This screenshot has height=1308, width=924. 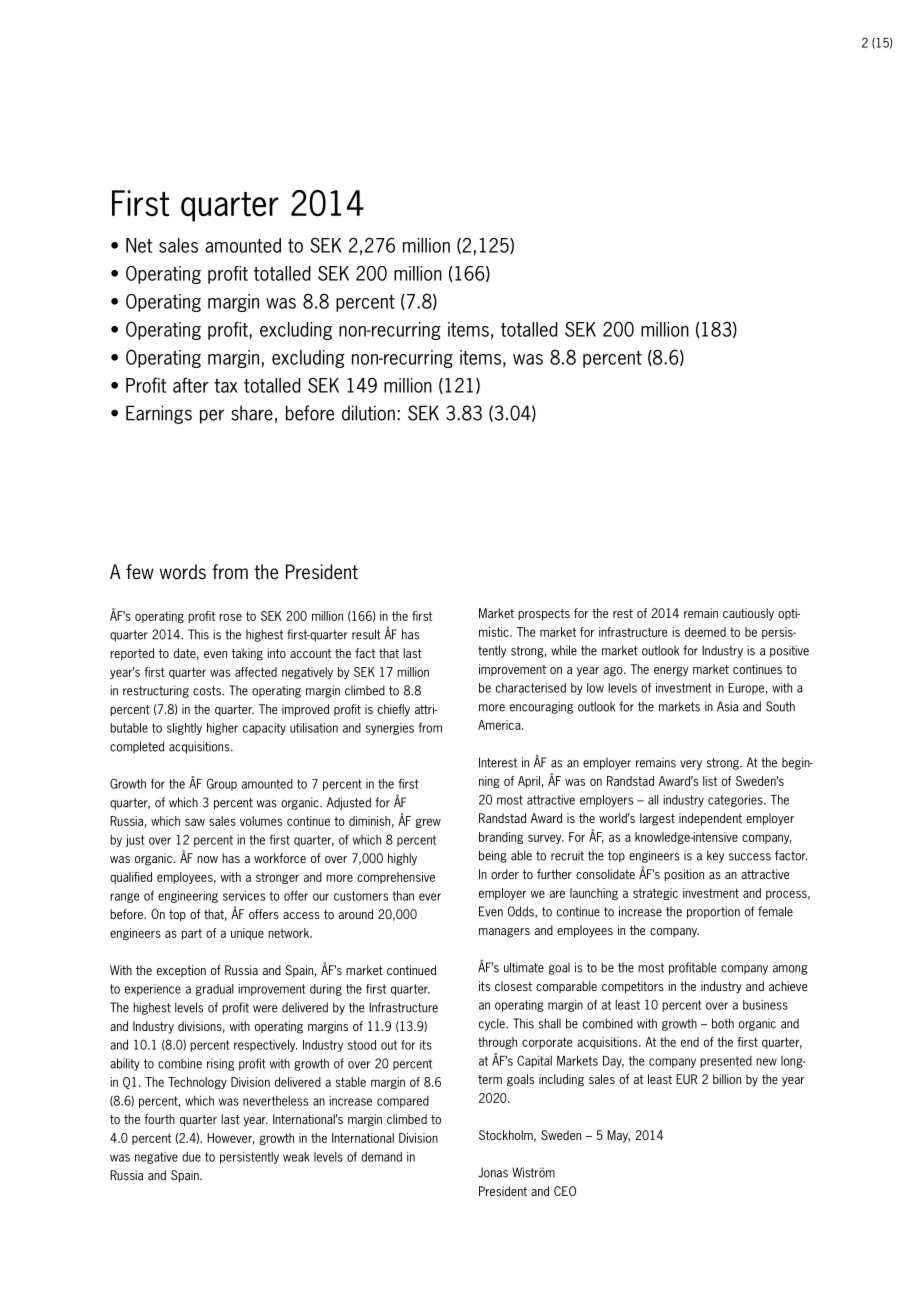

============================================================

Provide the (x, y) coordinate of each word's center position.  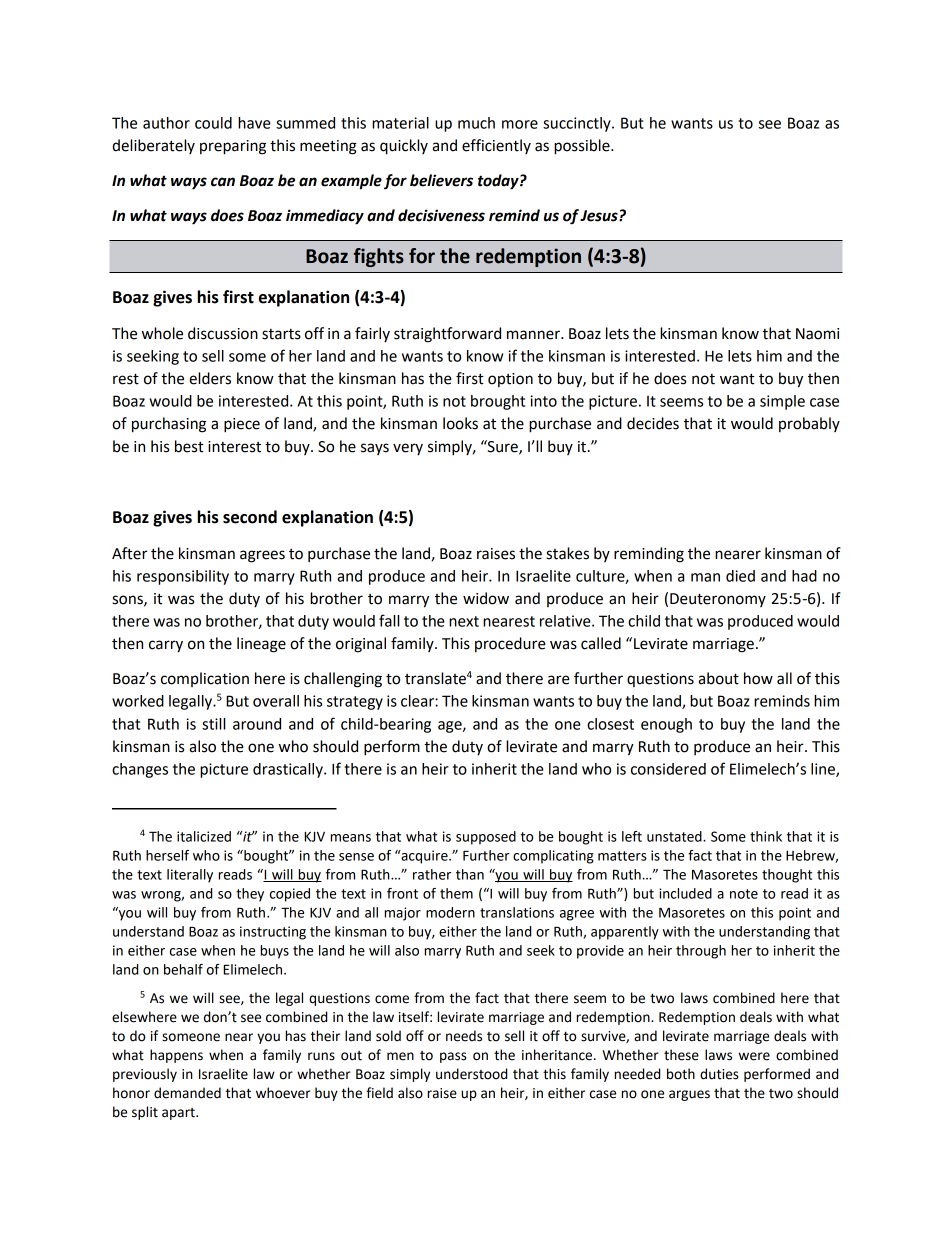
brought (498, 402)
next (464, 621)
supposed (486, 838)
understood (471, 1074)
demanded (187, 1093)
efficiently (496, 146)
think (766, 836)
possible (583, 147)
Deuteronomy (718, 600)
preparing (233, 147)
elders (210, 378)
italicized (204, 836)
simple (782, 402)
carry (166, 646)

============================================================

● **WHAT THE TASK REQUIRES**
Arrange the stretch from the line containing "next (464, 621)" through the line containing "carry (166, 646)" as a two-column CSV with the headers word and coordinates, one row per line. Put each value in its own quoted field, replacing any line breaks with spaces.

● **EXERCISE OUTPUT**
word,coordinates
"next","(464, 621)"
"supposed","(486, 838)"
"understood","(471, 1074)"
"demanded","(187, 1093)"
"efficiently","(496, 146)"
"think","(766, 836)"
"possible","(583, 147)"
"Deuteronomy","(718, 600)"
"preparing","(233, 147)"
"elders","(210, 378)"
"italicized","(204, 836)"
"simple","(782, 402)"
"carry","(166, 646)"